* _ABOUT THIS EXERCISE_:
Transcribe exactly the lines that fall between the one holding "You are a GUI" and the one holding "686x997 pixels.", inclusive, from the entries below.

* _MATERIAL TO PROCESS_:
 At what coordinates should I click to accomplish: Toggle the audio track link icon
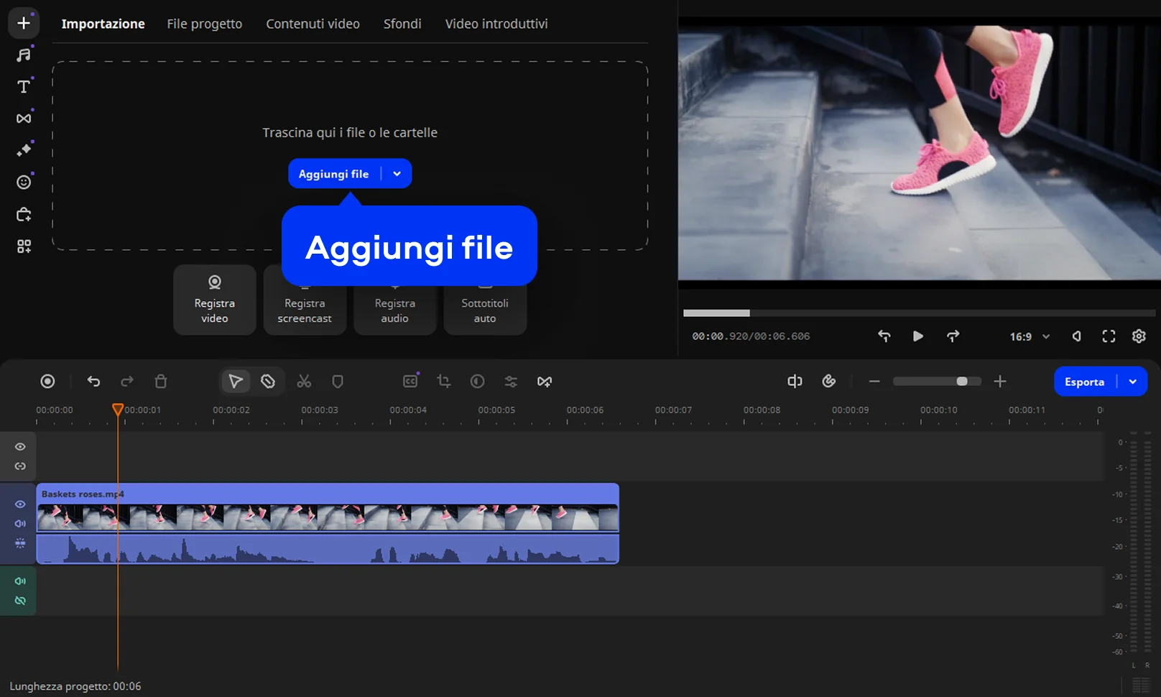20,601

...

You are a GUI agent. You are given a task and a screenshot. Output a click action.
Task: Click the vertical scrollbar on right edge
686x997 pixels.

* _TASK RESPONSE_:
You are a GUI agent. You are given a task and a screenshot. Output a click action.
Task: Click the vertical scrollbar on right edge
686x997 pixels.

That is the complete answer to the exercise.